Des préadolescents en patrouille à Téhéran. Lors d'un discours télévisé, Rahim Nadali, un responsable des Gardiens de la Révolution, a annoncé que l'âge minimum pour rejoindre la milice du Bassidjs est désormais fixé à 12 ans.
Cette décision, justifiée par Nadali par le désir de renforcer le « front de résistance » contre ce qu'il appelle le « tyran mondial » (les États-Unis, selon le régime) et par l'enthousiasme croissant des jeunes pour se porter volontaires.
Un effectif de 600.000 volontaires
Depuis le déclenchement de la guerre, le 28 février dernier, après l'offensive conjointe des États-Unis et d'Israël, les forces de sécurité supplémentaires ont été déployées à Téhéran. Ces patrouilles ont pour but de prévenir toute contestation à l'égard de la République islamique. Les Bassidjs, considérés comme la « force de mobilisation » du pays, comptent environ 600.000 membres.
Selon Rahim Nadali, « de nombreux jeunes et adolescents sont désireux de participer » à ces missions, qui consistent à surveiller la sécurité et à effectuer des patrouilles. Alors que le conflit s'étend, suscite des préoccupations sur l'économie et les approvisionnements énergétiques à l’échelle mondiale, cette politique de mobiliser les jeunes enfants soulève des alarmes sur les droits de l’enfant et sur les répercussions de cette militarisation précoce.

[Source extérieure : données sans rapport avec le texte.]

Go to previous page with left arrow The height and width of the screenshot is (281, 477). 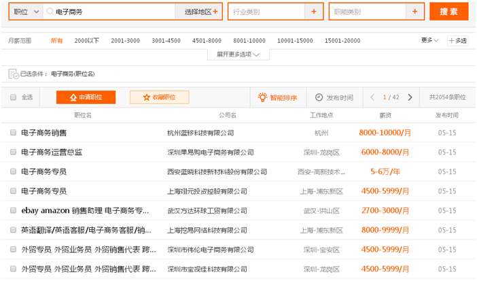point(372,97)
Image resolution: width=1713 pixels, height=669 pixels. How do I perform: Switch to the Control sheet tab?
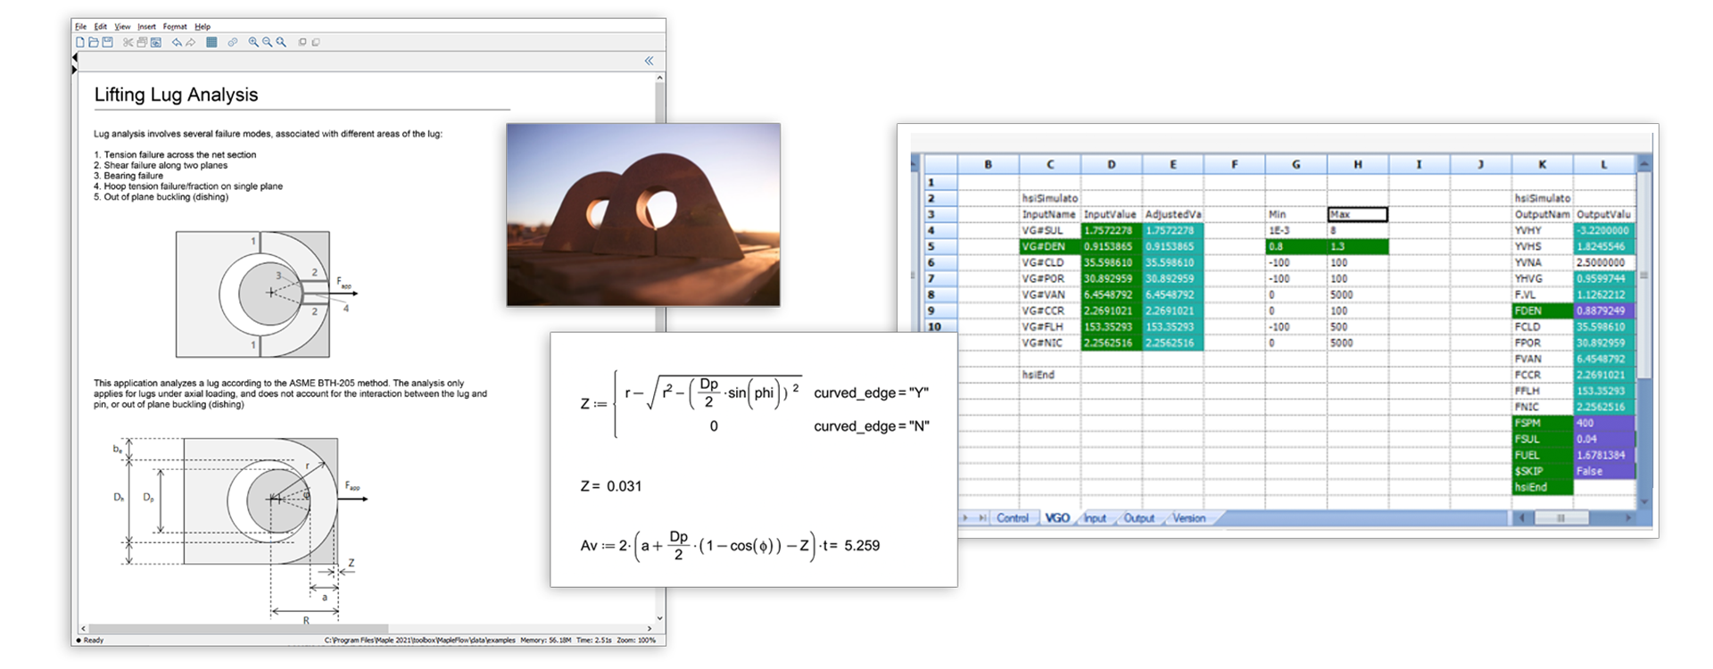[1012, 518]
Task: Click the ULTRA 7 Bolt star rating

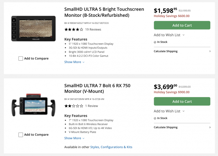Action: coord(74,106)
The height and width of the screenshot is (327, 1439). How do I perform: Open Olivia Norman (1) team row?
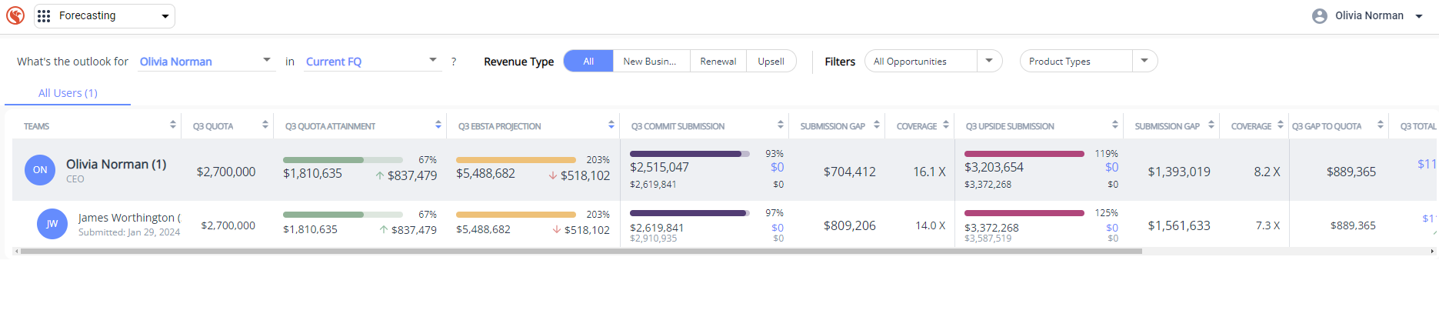(116, 165)
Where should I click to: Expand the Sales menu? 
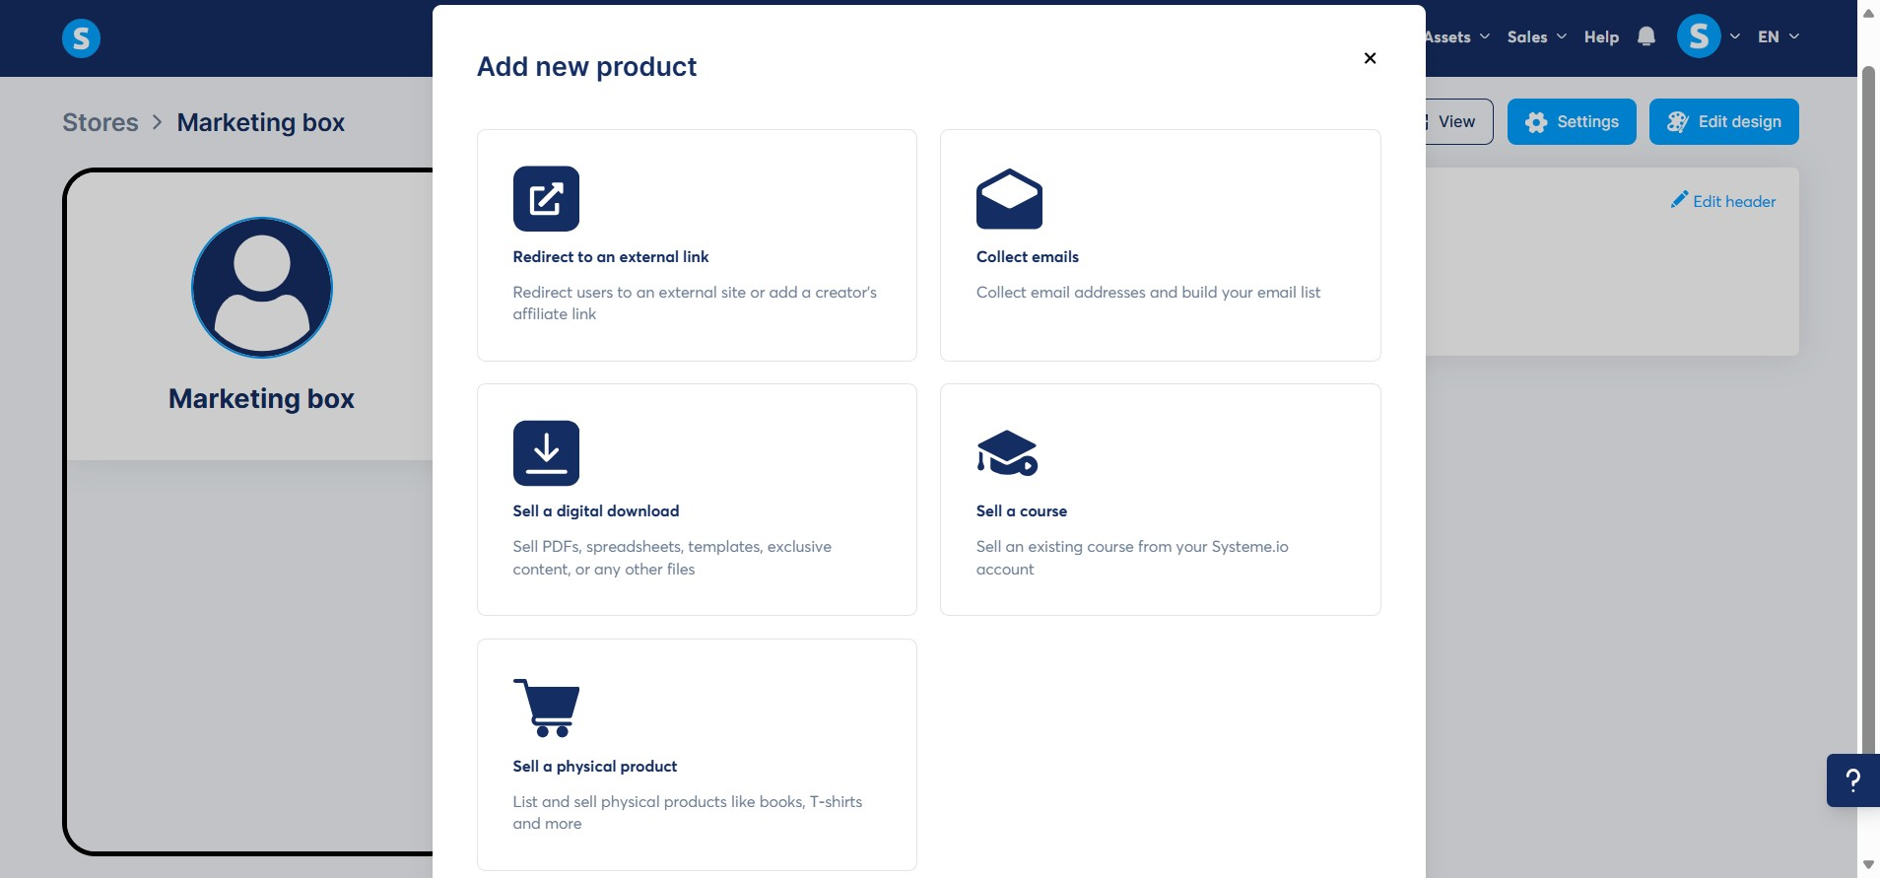(1536, 36)
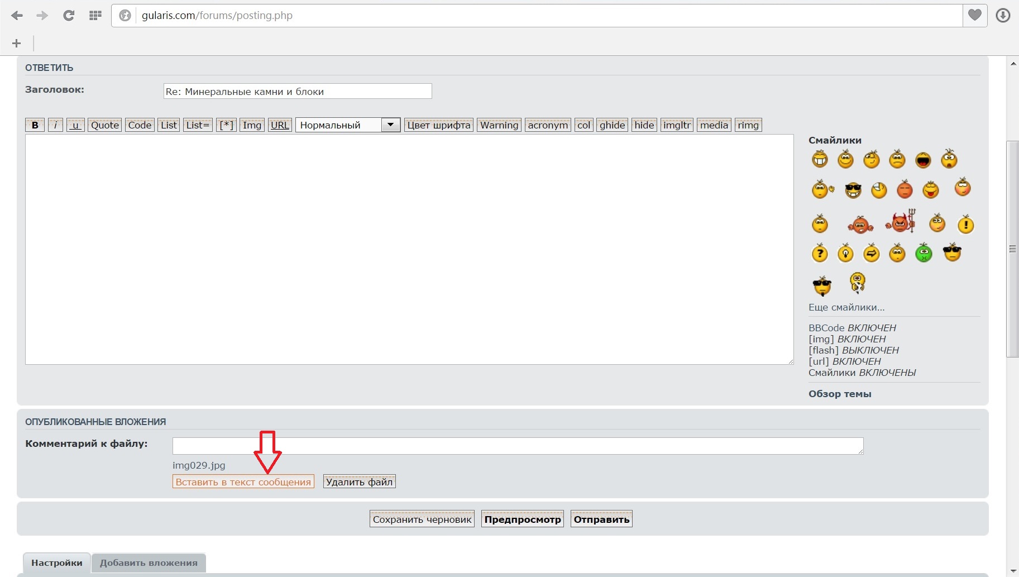The height and width of the screenshot is (577, 1019).
Task: Open downloads via the download arrow icon
Action: (1003, 16)
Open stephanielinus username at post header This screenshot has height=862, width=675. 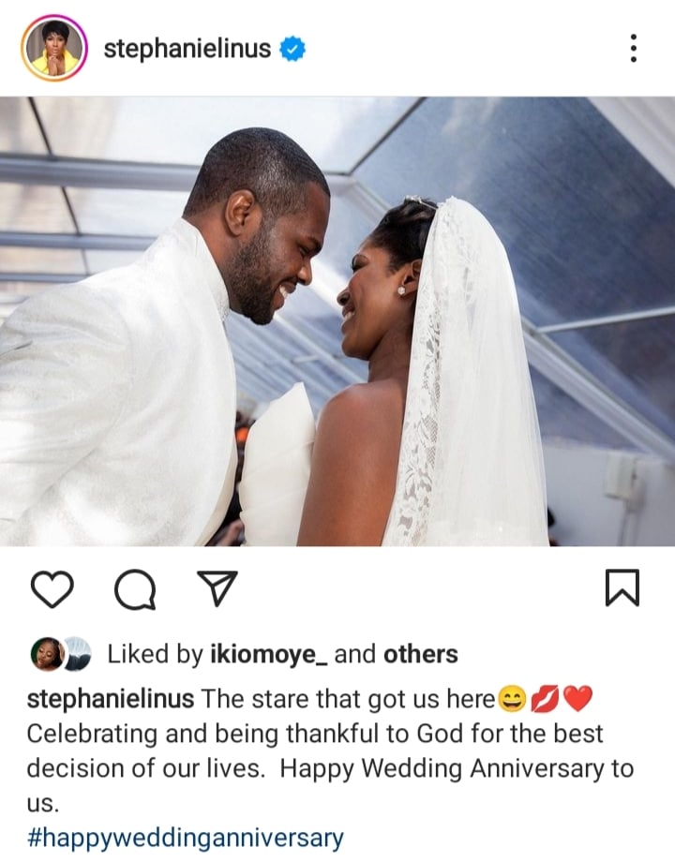[188, 49]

Des experts en droits humains, comme ceux de Human Rights Watch, ont exprimé de vives inquiétudes concernant cette tendance à recruter des mineurs, qualifiant cette stratégie de « violation flagrante des droits des enfants ». Avoir des jeunes de 12 ans dans les rues de Téhéran tout en patrouillant pour la sécurité est perçu comme un risque énorme, tant pour leur bien-être que pour la société iranienne dans son ensemble.